Lipman: There wasn't any protest from subscribers, either. In many ways, Queer as Folk put Showtime on the map because it got a tremendous amount of publicity and everyone at Showtime was very thrilled with it. I don't think, at least it wasn't shared with us, that the subscribers were cancelling their subscriptions.
4. If there were a Queer As Folk 2.0, the creators say they’d tackle trans issues.
Lipman: Generational issues would be interesting. Our characters would now be in their late 30s or 40s and are at very different stages in their life than young gay people who are in their late teens and 20s.
Cowen: If we were writing about it today, we would make more of an attempt to have more diversity than we did because I think we're more conscious of that now. I don't think we were all aware of transgender issues 15 years ago the way we are now. The whole LGBT world has changed. Gay communities aren't so gay anymore, they're very mixed now.
Lipman: There was no such thing as Grindr. We talked to one of our writers/producers who is in Toronto about this and he said people don't go to bars or clubs to meet people anymore, they're doing it on Grindr.
Cowen: At this moment in time, things are changing so quickly. When you think about it, 20 years from now, young gay people are going to say, "You mean you couldn't get married back then?" Or "You mean you got fired because you were gay?" It'll be like we'd say to our great-great-grandmothers, "What do you mean, you couldn't vote?"
5. While it may have been shocking 15 years ago, Cowen and Lipman see the future of LGBT TV as “no big deal.”

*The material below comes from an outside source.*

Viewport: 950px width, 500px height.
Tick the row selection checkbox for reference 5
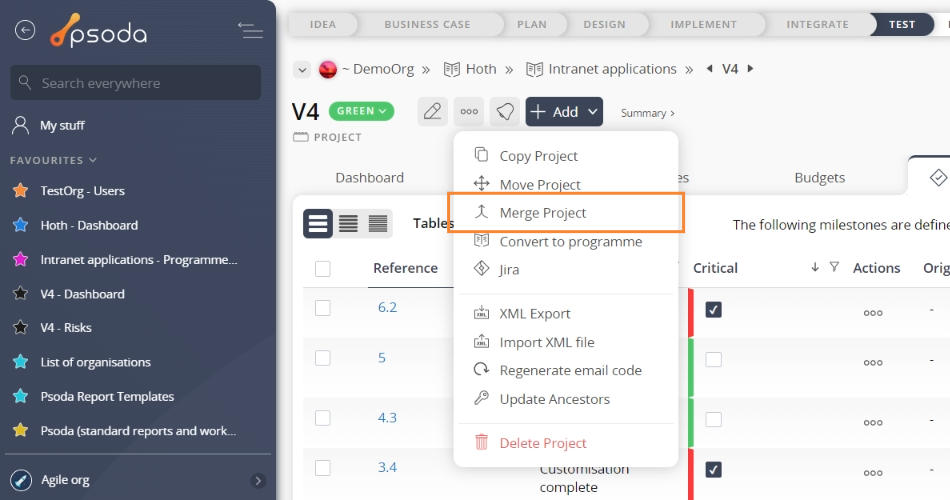tap(322, 359)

Lipman: There's always that juggernaut show and that's what Transparent is. There may be transgendered characters in shows but I don't think there's going to be a spate of transgendered shows because that show has really become symbolic/iconic of that movement. When we were doing Queer as Folk, if somebody came to us and said, "Do you think there's going to be a popular, award-winning series about a transgender person?" I would've said, "No of course not." But yet it has, so who knows what the next thing is? There are so many networks and so much content on TV that it's really hard to know what the next thing will be, but I think people will get used to Caitlyn Jenner and Transparent and that will be no big deal also.